(Data shown Opens)
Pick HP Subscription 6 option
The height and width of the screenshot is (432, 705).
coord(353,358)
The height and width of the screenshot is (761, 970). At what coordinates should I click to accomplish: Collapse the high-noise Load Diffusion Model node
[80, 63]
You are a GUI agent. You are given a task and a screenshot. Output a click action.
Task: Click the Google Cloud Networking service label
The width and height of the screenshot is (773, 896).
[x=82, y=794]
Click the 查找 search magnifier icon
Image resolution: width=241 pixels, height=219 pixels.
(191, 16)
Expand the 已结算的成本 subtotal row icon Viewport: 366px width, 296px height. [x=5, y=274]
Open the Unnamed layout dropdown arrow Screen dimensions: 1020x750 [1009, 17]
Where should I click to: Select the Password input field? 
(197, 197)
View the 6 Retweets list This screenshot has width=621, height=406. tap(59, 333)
(Data shown Closes)
(Data shown Opens)
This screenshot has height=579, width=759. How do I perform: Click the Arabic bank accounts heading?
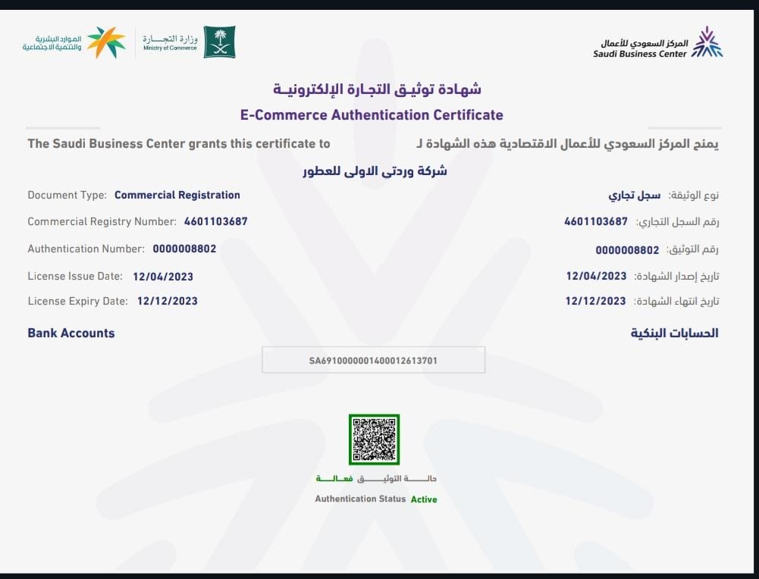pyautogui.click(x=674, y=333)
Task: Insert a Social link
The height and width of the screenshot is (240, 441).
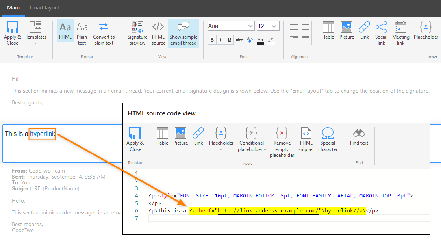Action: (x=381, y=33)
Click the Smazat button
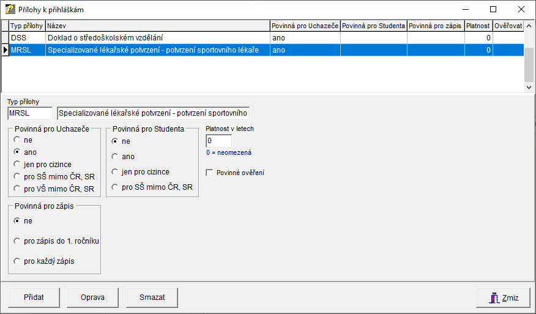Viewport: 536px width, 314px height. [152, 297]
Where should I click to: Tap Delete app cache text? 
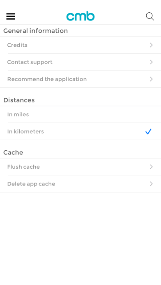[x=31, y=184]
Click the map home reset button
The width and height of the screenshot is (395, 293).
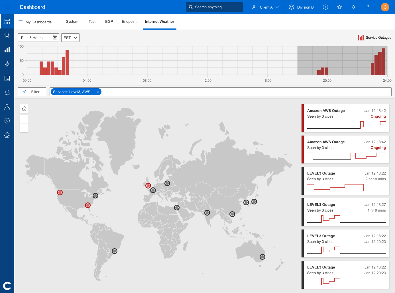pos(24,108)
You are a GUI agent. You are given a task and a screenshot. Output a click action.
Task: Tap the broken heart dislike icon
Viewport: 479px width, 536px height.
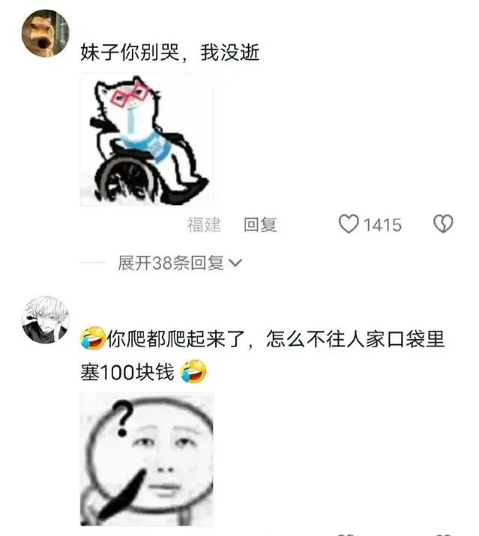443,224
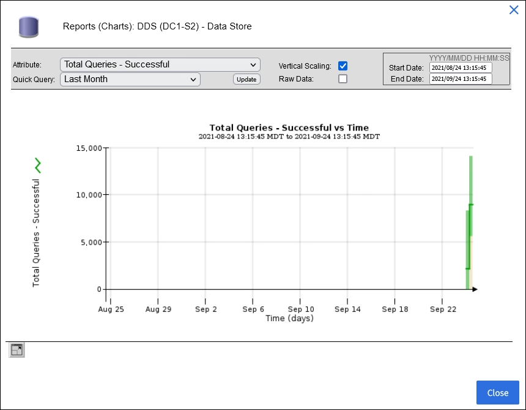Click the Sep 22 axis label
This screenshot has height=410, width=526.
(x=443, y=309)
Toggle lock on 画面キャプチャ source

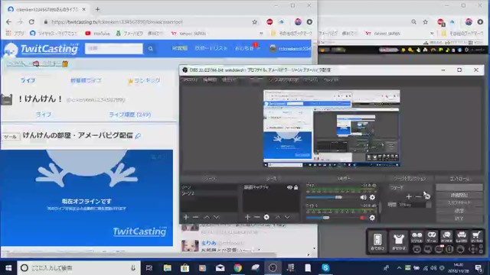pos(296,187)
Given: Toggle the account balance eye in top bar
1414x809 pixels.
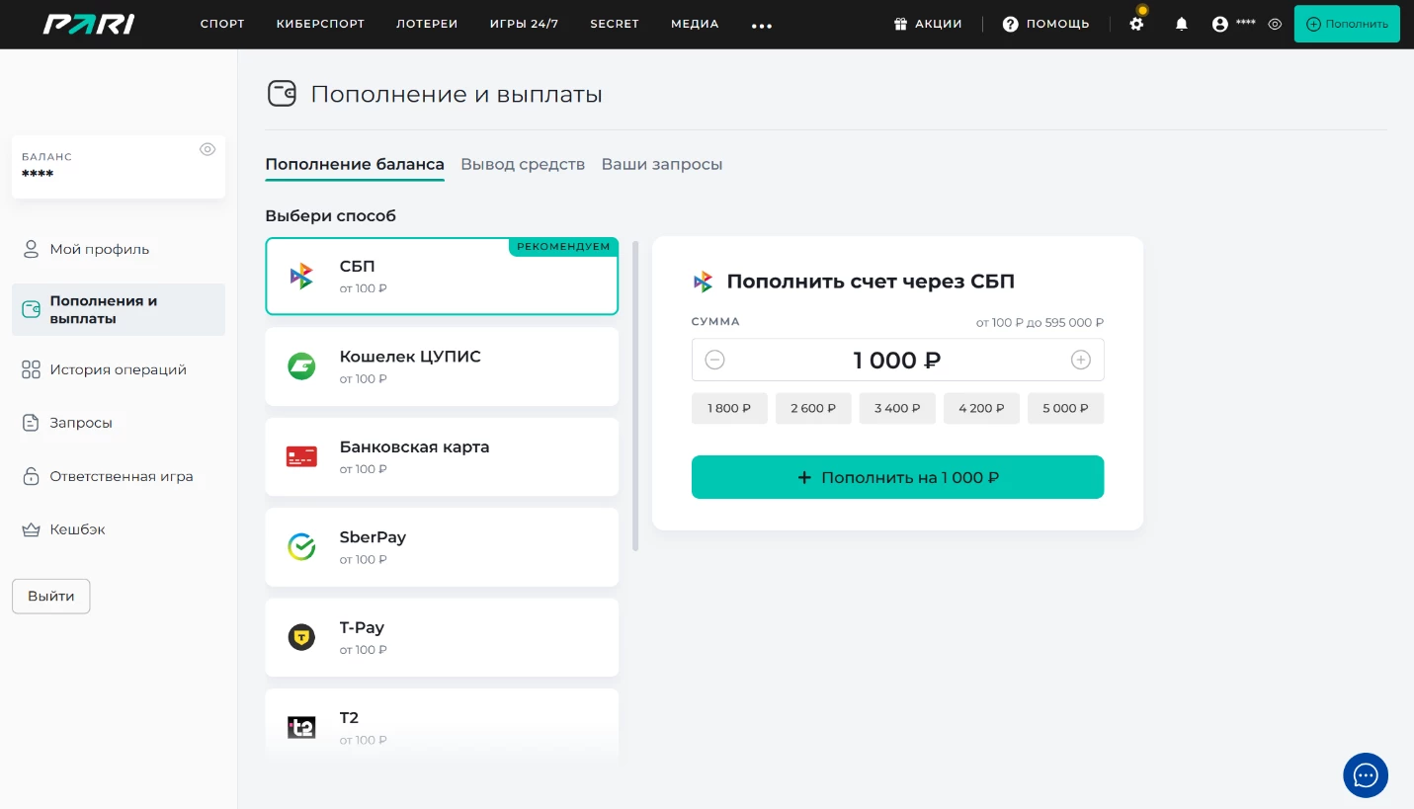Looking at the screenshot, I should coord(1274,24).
(Data shown Closes)
(Data shown Opens)
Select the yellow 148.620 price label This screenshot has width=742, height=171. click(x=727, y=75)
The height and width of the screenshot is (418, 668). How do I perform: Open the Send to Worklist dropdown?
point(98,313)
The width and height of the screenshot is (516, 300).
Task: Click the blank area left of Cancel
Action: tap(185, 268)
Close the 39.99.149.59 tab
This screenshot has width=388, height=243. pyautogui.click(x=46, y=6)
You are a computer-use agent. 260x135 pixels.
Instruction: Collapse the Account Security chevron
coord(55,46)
(Data shown Closes)
▶ Exercise brief
Lines, not occurrences, are what count: report how many lines of the records above include the word "icon", and nothing else.

▶ Result for this task
3